Genus level data collation

johnvanbreda commented 8 years ago

Raised by Paul: I’m not sure how much more work this will entail however is it possible to group together individual species recorded on the same night to give genus totals also? This will give us a much larger dataset for comparison if users stratify at the genus level. For example Data entered P. pip 1/1/2016 14 passes P. pyg 1/1/2016 12 passes Pipistrellus 1/1/2016 3 passes (where species couldn’t be identified down to species level) However, for storing on our database this should be classified as 29 passes (rather than 3).

johnvanbreda commented 8 years ago

Is the intention here that if I put Pipistrellus into the manually specified parameters for analysis that it would be doing a comparison of all Pipistrellus records including the species as well as the genus?

johnvanbreda commented 8 years ago

Response from Paul: Yes, I’m envisaging the following: 1) User inputs data (for example 1 night of recording where the CSV file contains 4 rows of data:

P. pipistrellus 12 passes
P. pygmaeus 14 passes
P. nathusii 1 pass
Pipistrellus 3 passes (where the user couldn’t be certain which pipistrelle species they had identified.

2) The species data is automatically uploaded to our database but rather than 3 passes for Pipistrellus (at the genus level) the system automatically registers that there were 30 Pipistrellus passes instead and this is stored in the database. So the final rows in the database would be: P. pipistrellus 12 passes

P. pygmaeus 14 passes
P. nathusii 1 pass
Pipistrellus 30 passes (12+14+1+3) (genus level total)
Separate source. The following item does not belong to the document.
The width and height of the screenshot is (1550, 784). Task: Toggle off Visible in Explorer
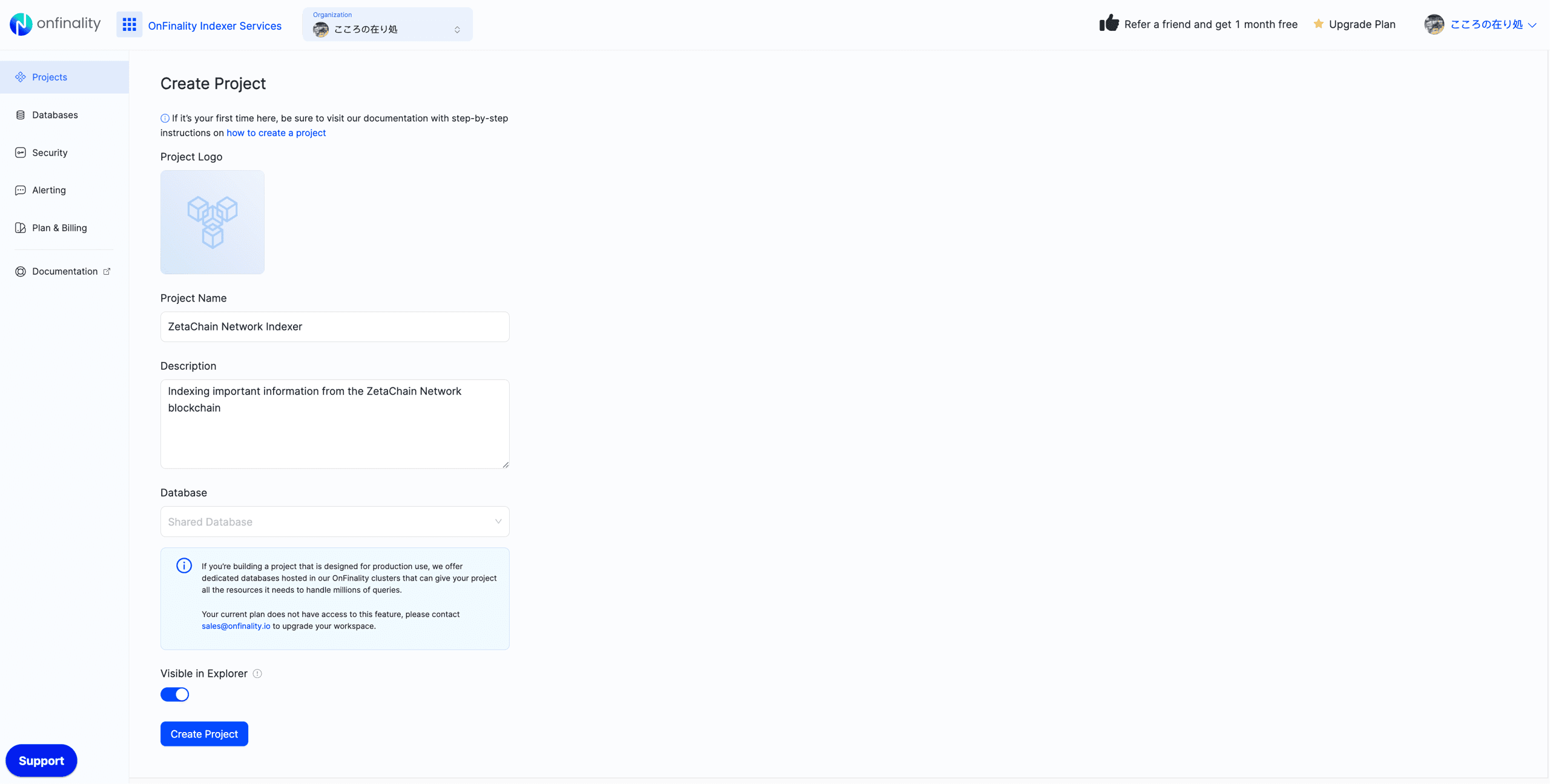pos(174,694)
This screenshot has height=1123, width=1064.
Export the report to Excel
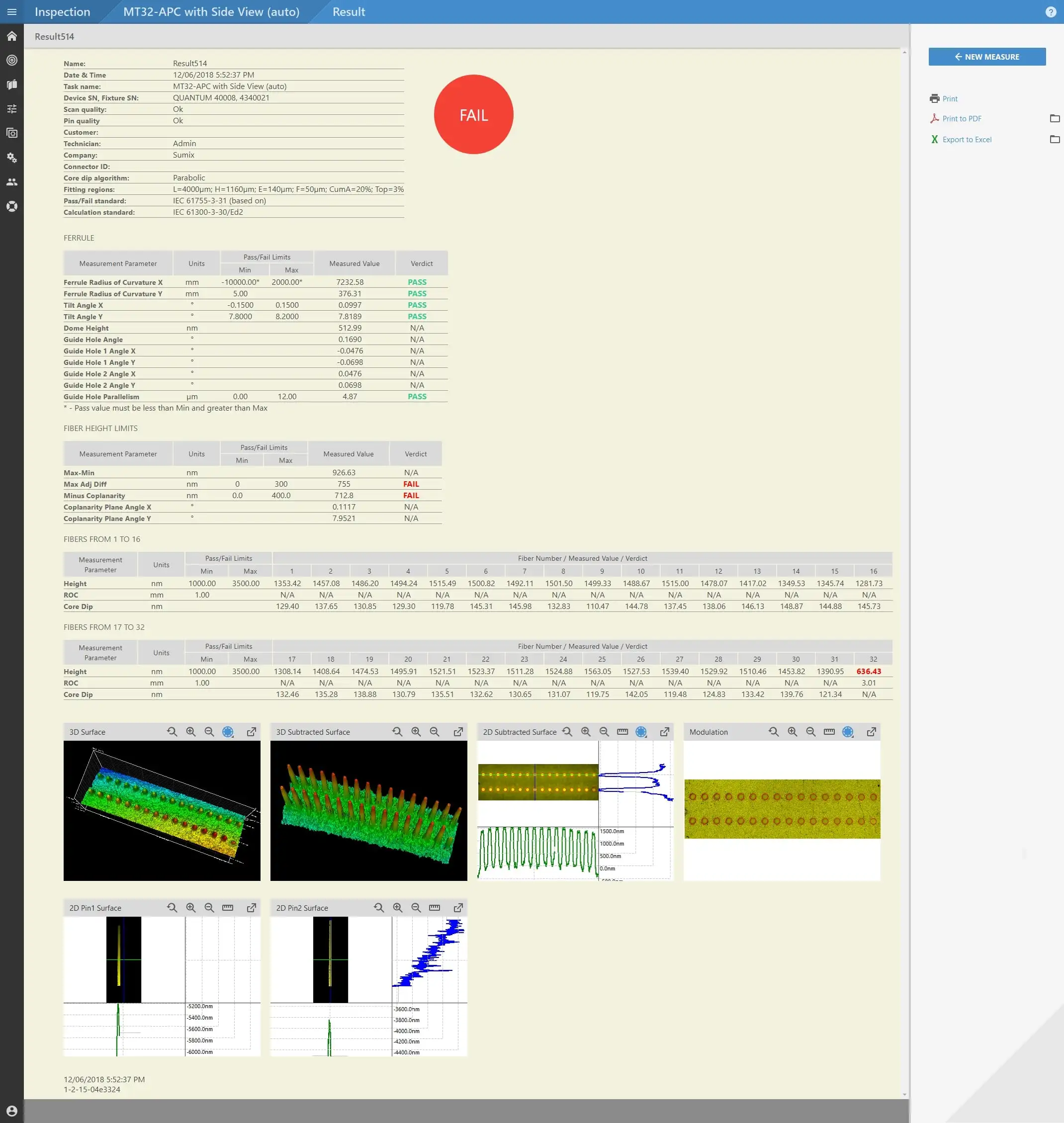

3) During analysis a user manually enters Pipistrellus as the specified parameter and we search for the genus level total in the database .

johnvanbreda commented 8 years ago

Also I’d want to consider what happens on the import comparison when the import has both genera and species data - would you in effect get the genera nightlies or summary outputs with the species nightlies and summaries nested within?

johnvanbreda commented 8 years ago

Response from Paul: An example is probably easiest to clarify this. 1) If a species is entered then this is easy to deal with, i.e. Pipistrellus pipistrellus would provide a comparison/and output with just Pipistrellus pipistrellus from the dataset So there are 2 options if pipistrellus (genus) is entered. a) A night only has bat identified to genus level in which case the comparison/and output is made with the genus level total in the database. b) A night has bats identified to species level and some only identified to genus level. As explained above – the total number of passes from that genus is calculated and this total is used to compare with the genus level total in the database. For example: In one night, a user records 4 Noctule bats and 2 Nyctalus bats and we want to provide a reference range output for both of these.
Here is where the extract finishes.